[WHAT THE TASK REQUIRES]: Write out exactly the lines from the first line of the records below through the line that contains "is (300, 671).", and stop there.

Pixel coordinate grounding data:
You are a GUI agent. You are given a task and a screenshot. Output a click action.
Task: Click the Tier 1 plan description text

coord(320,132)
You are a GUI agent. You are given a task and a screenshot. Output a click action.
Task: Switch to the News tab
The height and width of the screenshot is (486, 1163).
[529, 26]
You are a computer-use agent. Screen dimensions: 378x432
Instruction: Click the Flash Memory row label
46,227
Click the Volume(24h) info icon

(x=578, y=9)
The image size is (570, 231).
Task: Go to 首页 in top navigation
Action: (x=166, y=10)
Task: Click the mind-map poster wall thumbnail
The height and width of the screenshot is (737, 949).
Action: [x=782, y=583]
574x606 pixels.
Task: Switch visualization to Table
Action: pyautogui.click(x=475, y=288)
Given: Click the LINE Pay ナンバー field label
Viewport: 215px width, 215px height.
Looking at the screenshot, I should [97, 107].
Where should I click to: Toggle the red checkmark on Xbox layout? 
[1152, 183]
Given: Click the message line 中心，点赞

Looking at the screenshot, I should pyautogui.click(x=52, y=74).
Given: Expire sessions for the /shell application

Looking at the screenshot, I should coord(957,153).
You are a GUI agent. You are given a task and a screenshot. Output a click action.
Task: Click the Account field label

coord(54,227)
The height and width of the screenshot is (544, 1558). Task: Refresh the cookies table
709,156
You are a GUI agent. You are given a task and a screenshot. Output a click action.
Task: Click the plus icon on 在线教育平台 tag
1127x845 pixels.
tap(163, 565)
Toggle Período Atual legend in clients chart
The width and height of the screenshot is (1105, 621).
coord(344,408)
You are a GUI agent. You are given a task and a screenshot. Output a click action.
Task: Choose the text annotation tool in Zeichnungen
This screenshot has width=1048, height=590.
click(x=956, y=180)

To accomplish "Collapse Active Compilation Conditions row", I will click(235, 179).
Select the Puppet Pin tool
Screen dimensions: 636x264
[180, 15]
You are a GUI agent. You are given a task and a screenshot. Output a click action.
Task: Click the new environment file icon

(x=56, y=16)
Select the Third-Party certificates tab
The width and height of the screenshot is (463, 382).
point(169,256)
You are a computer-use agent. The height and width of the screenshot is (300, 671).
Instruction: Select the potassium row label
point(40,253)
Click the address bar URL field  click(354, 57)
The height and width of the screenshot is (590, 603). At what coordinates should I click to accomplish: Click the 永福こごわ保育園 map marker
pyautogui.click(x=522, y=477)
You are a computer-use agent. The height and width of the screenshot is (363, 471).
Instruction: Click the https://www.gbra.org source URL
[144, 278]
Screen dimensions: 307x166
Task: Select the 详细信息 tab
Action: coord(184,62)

[EXERCISE ANSWER]:
You are a GUI agent. You are given a task and a screenshot. Output a click action.
Task: Click the Tier 1 plan description text

coord(320,132)
You are a GUI agent. You are given a task and a screenshot. Output a click action.
Task: Switch to the News tab
The height and width of the screenshot is (486, 1163).
[529, 26]
You are a computer-use agent. Screen dimensions: 378x432
Instruction: Click the Flash Memory row label
46,227
Click the Volume(24h) info icon

(x=578, y=9)
The image size is (570, 231).
Task: Go to 首页 in top navigation
Action: (x=166, y=10)
Task: Click the mind-map poster wall thumbnail
The height and width of the screenshot is (737, 949).
Action: [x=782, y=583]
574x606 pixels.
Task: Switch visualization to Table
Action: pyautogui.click(x=475, y=288)
Given: Click the LINE Pay ナンバー field label
Viewport: 215px width, 215px height.
Looking at the screenshot, I should [97, 107].
Where should I click to: Toggle the red checkmark on Xbox layout? 
[1152, 183]
Given: Click the message line 中心，点赞

Looking at the screenshot, I should pyautogui.click(x=52, y=74).
Given: Expire sessions for the /shell application

Looking at the screenshot, I should coord(957,153).
You are a GUI agent. You are given a task and a screenshot. Output a click action.
Task: Click the Account field label

coord(54,227)
The height and width of the screenshot is (544, 1558). Task: Refresh the cookies table
709,156
You are a GUI agent. You are given a task and a screenshot. Output a click action.
Task: Click the plus icon on 在线教育平台 tag
1127x845 pixels.
tap(163, 565)
Toggle Período Atual legend in clients chart
The width and height of the screenshot is (1105, 621).
coord(344,408)
You are a GUI agent. You are given a task and a screenshot. Output a click action.
Task: Choose the text annotation tool in Zeichnungen
This screenshot has width=1048, height=590.
click(x=956, y=180)

To accomplish "Collapse Active Compilation Conditions row", I will click(235, 179).
Select the Puppet Pin tool
Screen dimensions: 636x264
[180, 15]
You are a GUI agent. You are given a task and a screenshot. Output a click action.
Task: Click the new environment file icon

(x=56, y=16)
Select the Third-Party certificates tab
The width and height of the screenshot is (463, 382).
point(169,256)
You are a computer-use agent. The height and width of the screenshot is (300, 671).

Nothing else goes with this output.